• [Problem requirements]: Return the records below exactly; pictures stay out.

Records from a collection
......
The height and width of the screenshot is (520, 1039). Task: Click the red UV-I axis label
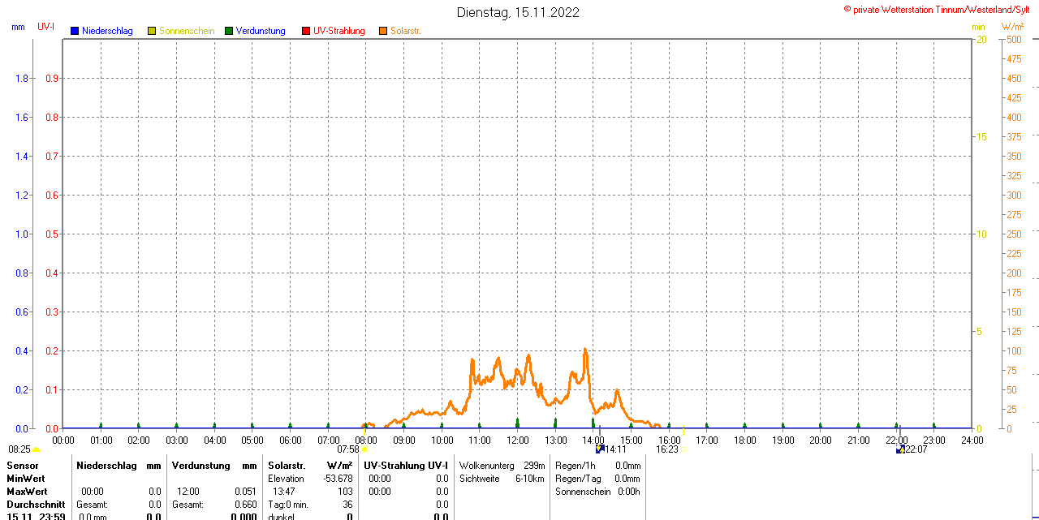pos(46,27)
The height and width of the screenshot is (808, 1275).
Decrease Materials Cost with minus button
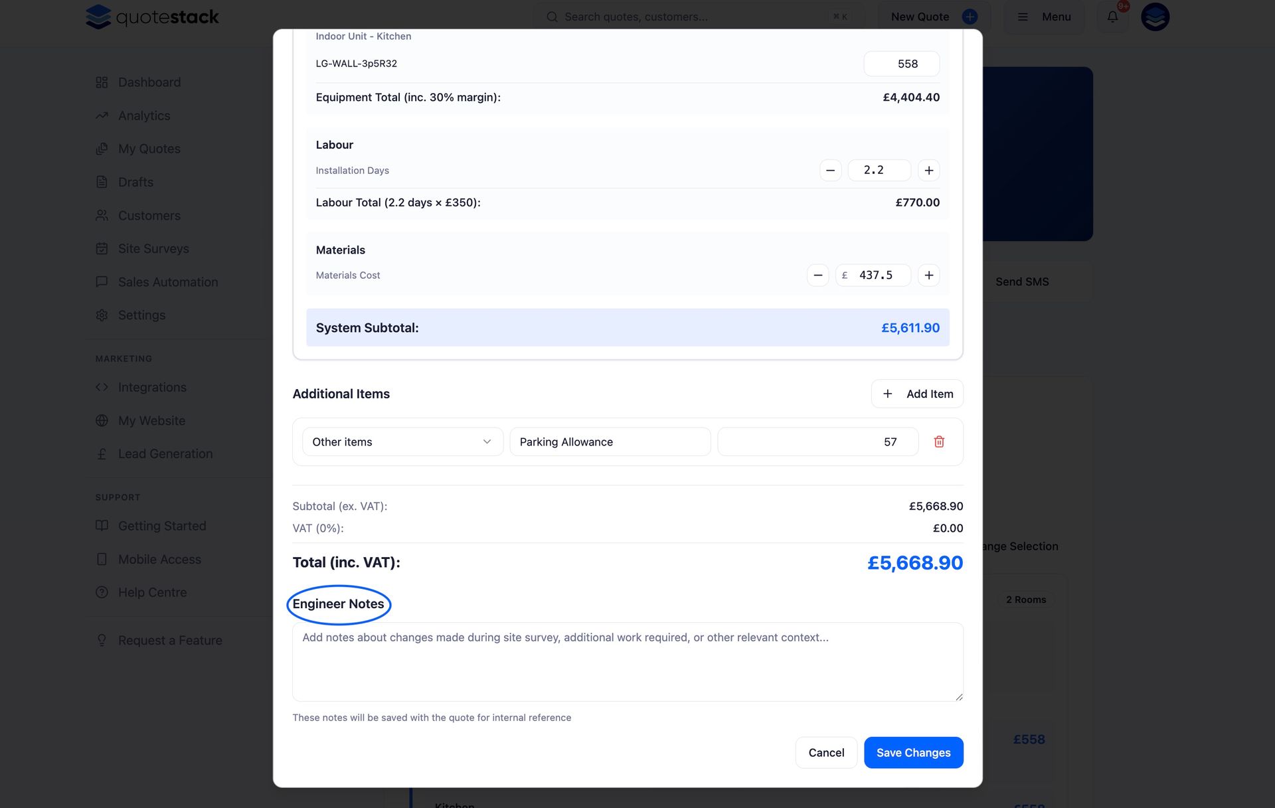point(817,276)
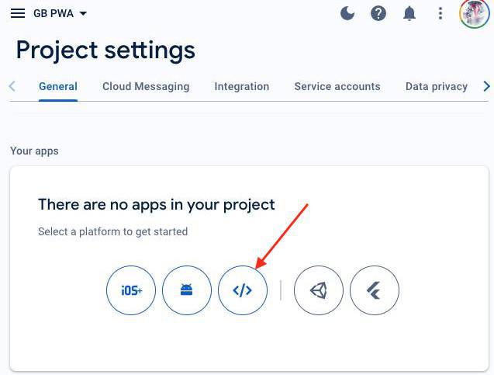494x375 pixels.
Task: Go to the Service accounts tab
Action: pyautogui.click(x=337, y=86)
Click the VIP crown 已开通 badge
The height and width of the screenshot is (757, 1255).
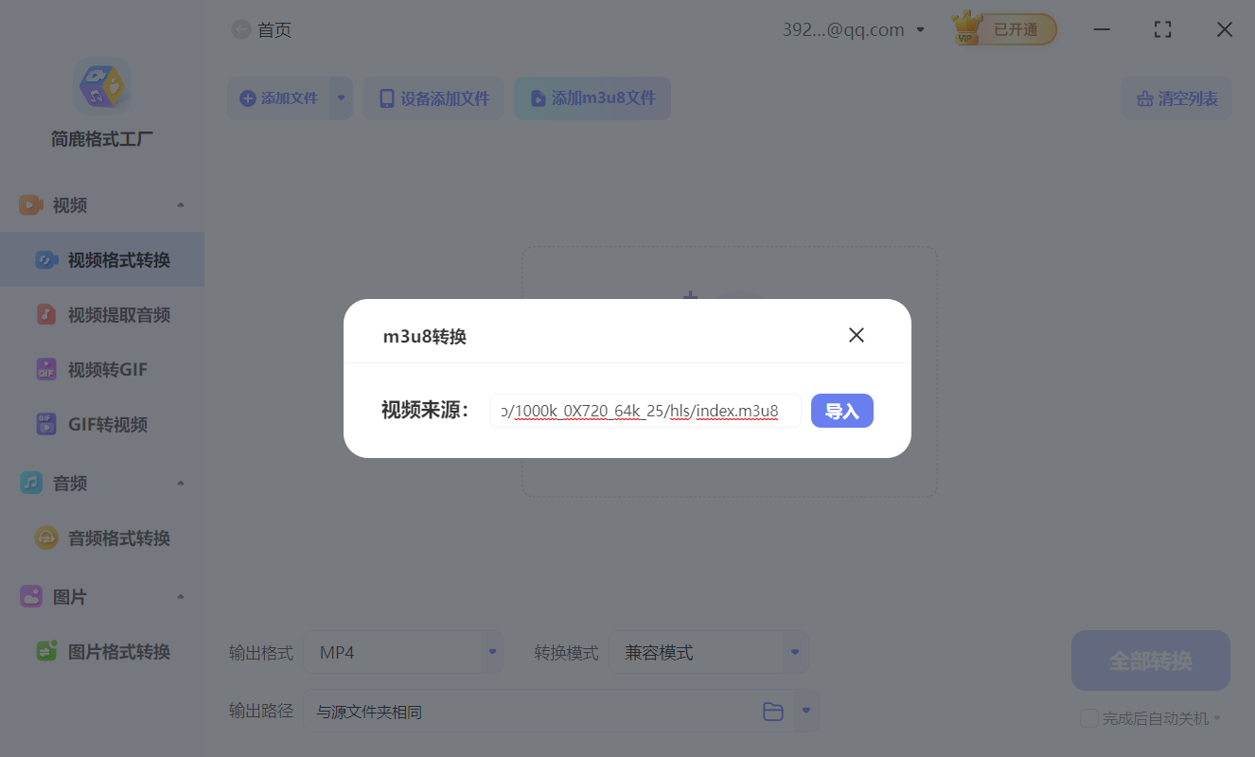[1004, 29]
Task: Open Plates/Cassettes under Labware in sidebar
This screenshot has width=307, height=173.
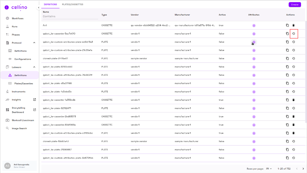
......
• [Completed exercise]:
The height and width of the screenshot is (520, 1039). Task: Click the red UV-I axis label
pos(46,27)
The height and width of the screenshot is (808, 1275).
Decrease Materials Cost with minus button
point(817,276)
494x375 pixels.
Task: Go to the Service accounts tab
Action: pyautogui.click(x=337, y=86)
Click the VIP crown 已开通 badge
The height and width of the screenshot is (757, 1255).
[1004, 29]
Task: Open Plates/Cassettes under Labware in sidebar
This screenshot has width=307, height=173.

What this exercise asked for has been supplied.